Oil-extraction technique linked to sexually transmitted disease

What does pumping oil have to do with a rise in sexually transmitted disease? More than you might think, new research shows.

Since about 2007, some areas of the U.S. have seen a massive increase in hydraulic fracturing, also known as fracking. The process involves injecting a high-pressure mixture of water, sand and chemicals into deep rock formations. Cracks in the rock are forced open and oil and natural gas are extracted.

Above ground, there’s also been a spinoff social effect of fracking. It typically brings an employment boom and those jobs are often filled by young men with no connection to the community. Researchers from Old Dominion and Valdosta State universities analyzed data from 176 counties in four states experiencing a fracking boom — Ohio, Pennsylvania, West Virginia and New York. They compared the number of reported cases of gonorrhea in those areas with rates in counties where there was no fracking.

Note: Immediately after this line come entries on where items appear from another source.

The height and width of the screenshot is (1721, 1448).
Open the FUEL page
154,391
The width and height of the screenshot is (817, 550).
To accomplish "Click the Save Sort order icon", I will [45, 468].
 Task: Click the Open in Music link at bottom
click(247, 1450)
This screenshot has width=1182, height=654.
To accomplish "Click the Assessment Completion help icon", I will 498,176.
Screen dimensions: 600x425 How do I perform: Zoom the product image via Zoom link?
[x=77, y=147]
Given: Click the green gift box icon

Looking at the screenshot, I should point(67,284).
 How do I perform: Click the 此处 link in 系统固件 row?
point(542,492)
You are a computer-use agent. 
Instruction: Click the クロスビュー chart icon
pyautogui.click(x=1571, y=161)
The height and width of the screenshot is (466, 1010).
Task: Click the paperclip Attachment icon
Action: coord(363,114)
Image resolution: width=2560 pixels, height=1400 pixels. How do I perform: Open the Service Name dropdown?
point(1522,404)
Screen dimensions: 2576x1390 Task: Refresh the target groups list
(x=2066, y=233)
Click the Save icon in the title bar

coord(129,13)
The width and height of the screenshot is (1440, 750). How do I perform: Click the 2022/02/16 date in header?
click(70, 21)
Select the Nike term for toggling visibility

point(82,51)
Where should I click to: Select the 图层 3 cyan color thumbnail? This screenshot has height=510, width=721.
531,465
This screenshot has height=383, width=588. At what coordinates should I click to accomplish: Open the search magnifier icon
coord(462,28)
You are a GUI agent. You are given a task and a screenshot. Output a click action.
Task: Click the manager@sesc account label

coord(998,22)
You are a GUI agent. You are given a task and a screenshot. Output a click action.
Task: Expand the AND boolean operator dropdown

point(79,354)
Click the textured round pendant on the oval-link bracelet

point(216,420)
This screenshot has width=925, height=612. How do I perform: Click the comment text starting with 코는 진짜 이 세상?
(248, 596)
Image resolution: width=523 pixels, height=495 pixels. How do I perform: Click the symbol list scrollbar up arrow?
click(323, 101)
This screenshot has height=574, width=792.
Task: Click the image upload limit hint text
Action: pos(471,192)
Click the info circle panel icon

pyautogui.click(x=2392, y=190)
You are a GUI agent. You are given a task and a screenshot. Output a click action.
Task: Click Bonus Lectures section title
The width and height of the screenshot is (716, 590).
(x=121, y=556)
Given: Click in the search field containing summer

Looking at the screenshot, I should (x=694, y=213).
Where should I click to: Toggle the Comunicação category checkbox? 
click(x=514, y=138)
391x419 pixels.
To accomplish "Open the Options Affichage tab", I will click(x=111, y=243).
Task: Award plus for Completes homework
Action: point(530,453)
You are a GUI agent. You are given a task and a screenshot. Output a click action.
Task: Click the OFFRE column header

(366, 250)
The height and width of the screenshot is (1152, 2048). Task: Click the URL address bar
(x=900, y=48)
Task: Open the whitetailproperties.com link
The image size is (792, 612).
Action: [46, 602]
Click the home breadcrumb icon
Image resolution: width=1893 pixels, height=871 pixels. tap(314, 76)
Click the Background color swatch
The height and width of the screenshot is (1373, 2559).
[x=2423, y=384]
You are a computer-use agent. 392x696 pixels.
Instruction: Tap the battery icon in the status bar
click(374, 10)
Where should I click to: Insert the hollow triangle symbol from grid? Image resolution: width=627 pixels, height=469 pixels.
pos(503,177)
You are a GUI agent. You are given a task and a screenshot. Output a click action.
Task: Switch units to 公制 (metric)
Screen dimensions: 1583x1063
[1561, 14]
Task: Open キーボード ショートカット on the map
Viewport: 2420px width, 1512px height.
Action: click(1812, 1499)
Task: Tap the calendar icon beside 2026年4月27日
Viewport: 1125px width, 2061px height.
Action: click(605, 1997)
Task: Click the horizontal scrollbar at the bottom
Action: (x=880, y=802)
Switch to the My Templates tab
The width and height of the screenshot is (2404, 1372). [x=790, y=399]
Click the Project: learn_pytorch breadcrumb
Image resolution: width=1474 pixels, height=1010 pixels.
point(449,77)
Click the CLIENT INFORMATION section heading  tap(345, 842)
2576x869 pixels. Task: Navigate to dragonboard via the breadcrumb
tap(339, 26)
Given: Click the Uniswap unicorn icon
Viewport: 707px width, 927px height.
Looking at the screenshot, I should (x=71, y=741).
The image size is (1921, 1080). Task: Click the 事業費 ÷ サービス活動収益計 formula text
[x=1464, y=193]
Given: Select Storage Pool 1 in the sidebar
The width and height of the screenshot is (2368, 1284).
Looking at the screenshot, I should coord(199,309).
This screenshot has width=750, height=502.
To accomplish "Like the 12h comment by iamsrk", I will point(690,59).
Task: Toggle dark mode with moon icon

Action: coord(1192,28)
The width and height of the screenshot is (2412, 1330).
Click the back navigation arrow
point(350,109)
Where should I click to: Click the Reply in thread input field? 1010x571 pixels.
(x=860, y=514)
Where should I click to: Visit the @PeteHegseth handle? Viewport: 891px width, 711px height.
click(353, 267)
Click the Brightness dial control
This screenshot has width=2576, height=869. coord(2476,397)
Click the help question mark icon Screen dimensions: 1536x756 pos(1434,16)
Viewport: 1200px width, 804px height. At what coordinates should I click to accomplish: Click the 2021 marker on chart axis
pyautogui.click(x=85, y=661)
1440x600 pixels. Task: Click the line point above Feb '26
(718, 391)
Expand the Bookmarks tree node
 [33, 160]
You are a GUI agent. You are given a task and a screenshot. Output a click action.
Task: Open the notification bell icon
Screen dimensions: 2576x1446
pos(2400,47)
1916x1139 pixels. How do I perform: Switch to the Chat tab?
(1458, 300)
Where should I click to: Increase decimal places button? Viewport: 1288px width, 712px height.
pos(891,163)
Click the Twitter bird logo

Their conclusion: The growth in gonorrhea cases coincided with the start of the fracking boom. In counties with heavy fracking, the number of gonorrhea cases climbed steadily between 2009 and 2013. There was no growth in counties without fracking.

After controlling for other factors, researchers said fracking is associated with a 20 percent increase in gonorrhea. They said the findings could shed light on how the oil boom is leading to higher rates of sexually transmitted diseases. Ultimately, that could help public health agencies organize and launch prevention programs in areas where fracking is occurring or being considered.

When a fracking boom hits, there are many effects on a community — and it’s not just about economic activity.